TELL.-  Oíd lo que Dios me inspira. Es fuerza que vayáis a Italia, a la ciudad de San Pedro. Postraos a los pies del papa, confesad vuestro crimen, y salvad vuestra alma.

EL PARRICIDA.-  ¿Y no me entregará a mis perseguidores?

TELL.-  Haga lo que quiera, someteos a la voluntad de Dios.

EL PARRICIDA.-  ¿Y cómo llegar a este país desconocido para mí? Ignoro el camino, y no me atreveré a juntarme con los viajeros.

TELL.-   Voy a indicároslo. Estadme atento; ascenderéis el curso del río Reuss, que se precipita con ímpetu de lo alto de agrestes montañas.

EL PARRICIDA.-  ¿Volveré a ver el río?... en su orilla cometí mi crimen.

TELL.-  El camino bordea el abismo, y encontrareis en él gran número de cruces plantadas en memoria de los pobres viajeros sepultados bajo la nieve.

EL PARRICIDA.-  ¡Qué habían de importarme los horrores de la naturaleza, si pudiera dominar los inmensos padecimientos del alma!
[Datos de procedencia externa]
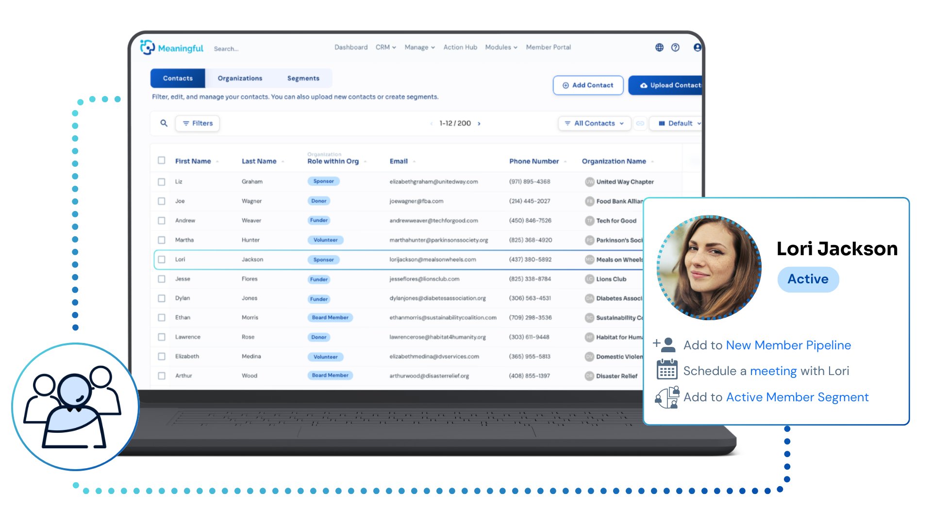The height and width of the screenshot is (524, 932).
Task: Click the link icon next to All Contacts
Action: coord(640,123)
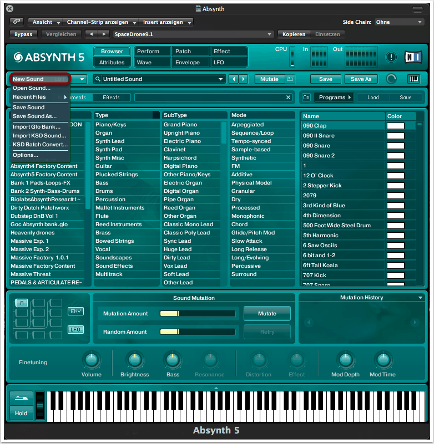
Task: Expand the Mutation History dropdown arrow
Action: 421,298
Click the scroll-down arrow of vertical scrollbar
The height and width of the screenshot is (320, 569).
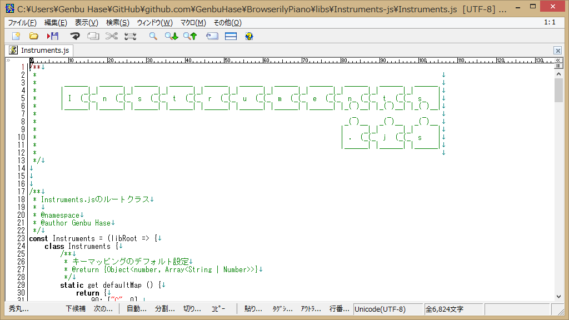point(558,297)

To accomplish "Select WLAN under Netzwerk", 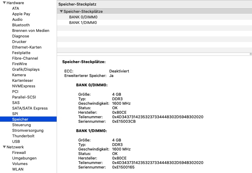I will point(18,169).
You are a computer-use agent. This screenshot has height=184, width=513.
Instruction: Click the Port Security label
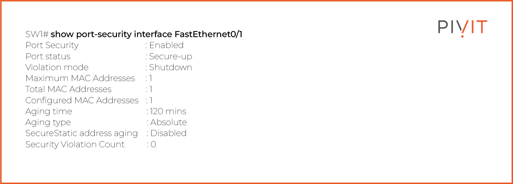(52, 45)
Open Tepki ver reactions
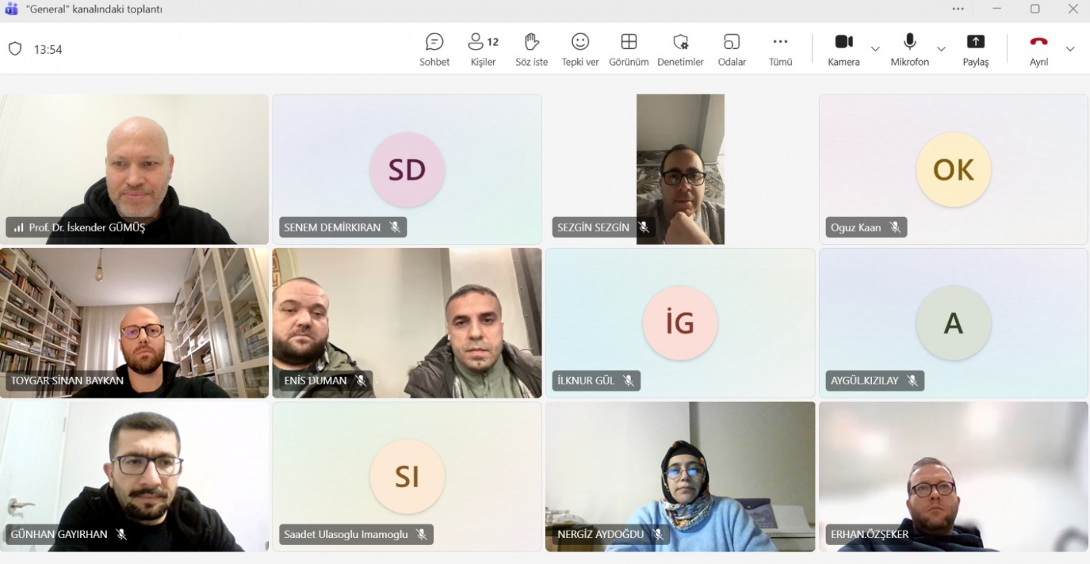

TELL.-  Arrodillaos delante de cada una de estas cruces, y expiad vuestro crimen con las lágrimas del arrepentimiento: si conseguís atravesar felizmente este camino, sin ser combatido del huracán que reina en aquellas montañas, llegaréis por fin al puente; y si este no se hunde al peso de vuestro crimen, y pasáis por él sano y salvo, entonces hallaréis una lúgubre abertura entre los peñascos, donde nunca penetró la luz. Atravesadla, os conducirá a un hermoso y sonriente valle. Cruzadlo con paso veloz, que no habéis de deteneros en los lugares donde se disfruta de tranquilidad.

EL PARRICIDA.-  ¡Oh! ¡Rodolfo, Rodolfo!... mi real abuelo... así atraviesa el imperio tu nieto...

TELL.-  Ascendiendo siempre, llegaréis a la cima del San-Gotardo, donde dos lagos se alimentan perpetuamente de las aguas del cielo. Allí dejaréis la tierra alemana, y el sonriente curso de otro río os conducirá a Italia, término de vuestro viaje.  (Suenan las trompas y el canto pastoril.)  Oigo voces... Salid.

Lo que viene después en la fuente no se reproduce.